Screenshot grounding data →
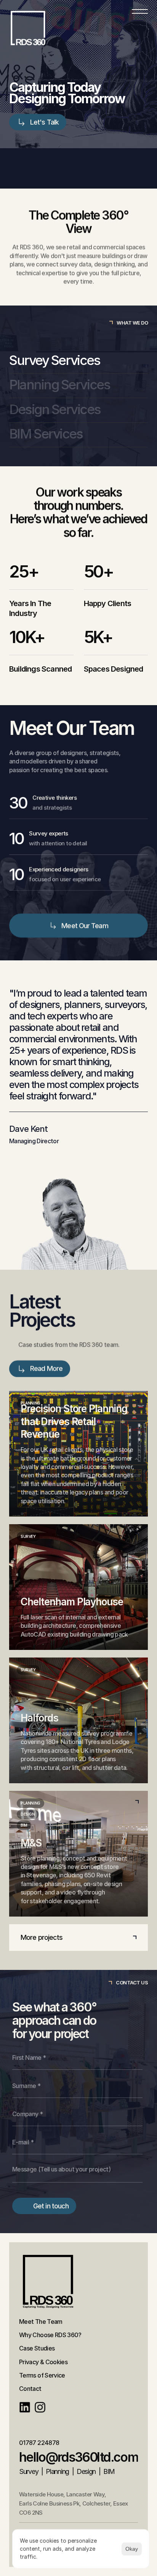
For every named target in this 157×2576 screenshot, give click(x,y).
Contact (30, 2388)
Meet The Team (40, 2321)
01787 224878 (39, 2442)
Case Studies (36, 2348)
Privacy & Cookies (43, 2362)
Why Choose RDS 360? (50, 2335)
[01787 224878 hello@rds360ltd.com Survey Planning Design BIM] (78, 28)
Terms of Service (42, 2375)
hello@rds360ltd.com (79, 2457)
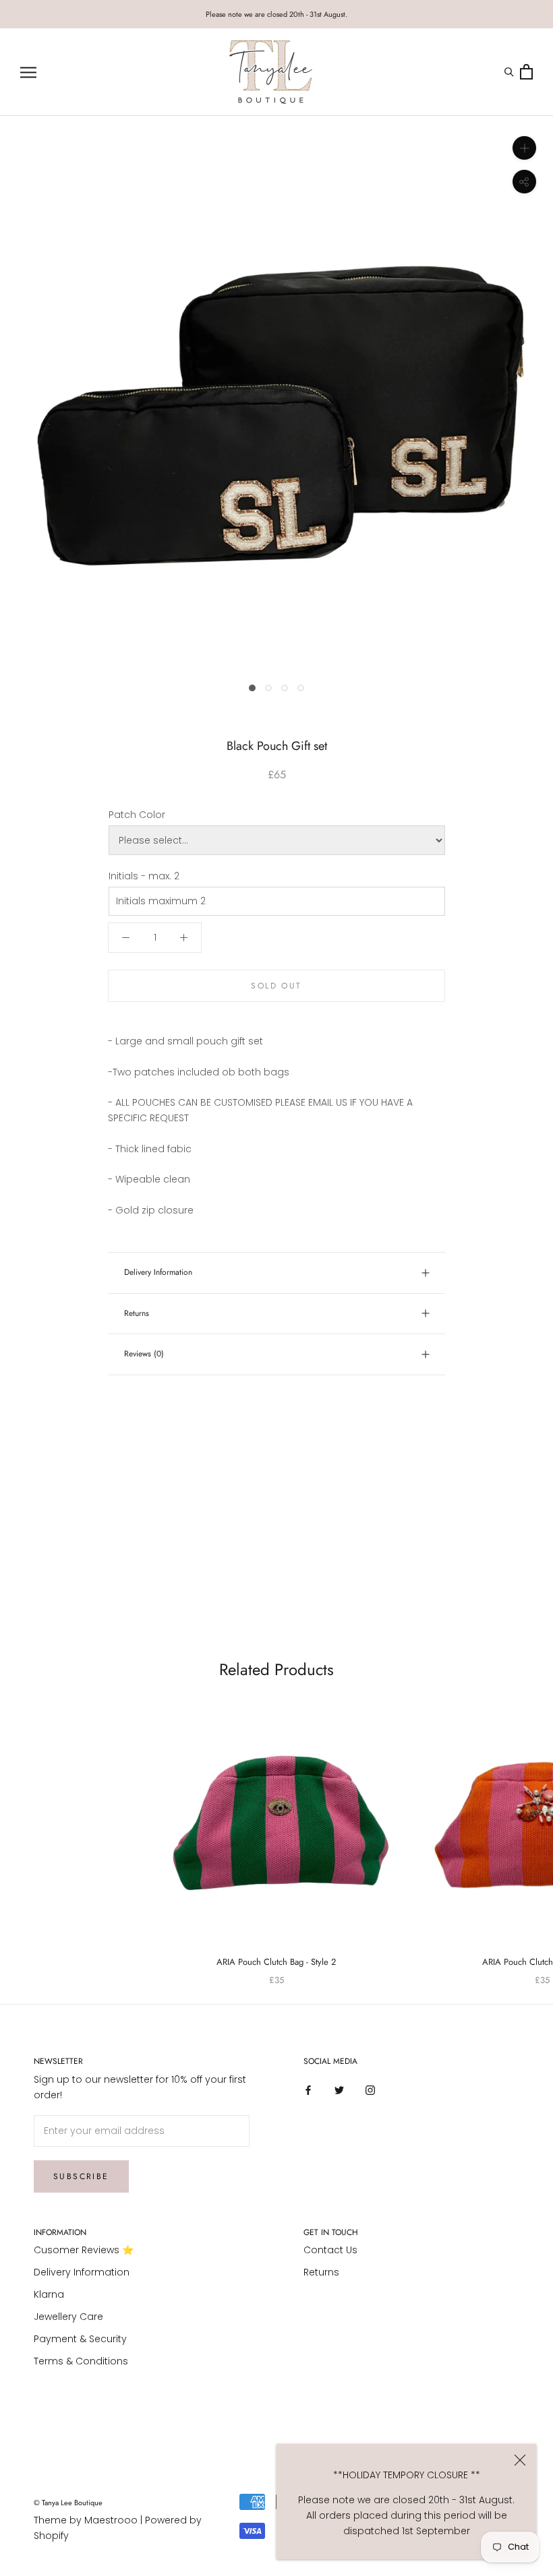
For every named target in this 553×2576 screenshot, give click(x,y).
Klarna (49, 2294)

Your task → All entries above should be returned exactly, apart from their pictures.

Written reply →
For every named target in this 157×2576 screenshot, give click(x,y).
Contact (30, 2388)
Meet The Team (40, 2321)
01787 224878 (39, 2442)
Case Studies (36, 2348)
Privacy & Cookies (43, 2362)
Why Choose RDS 360? (50, 2335)
[01787 224878 hello@rds360ltd.com Survey Planning Design BIM] (78, 28)
Terms of Service (42, 2375)
hello@rds360ltd.com (79, 2457)
For every named target in this 553×2576 screenshot, give click(x,y).
Klarna (49, 2294)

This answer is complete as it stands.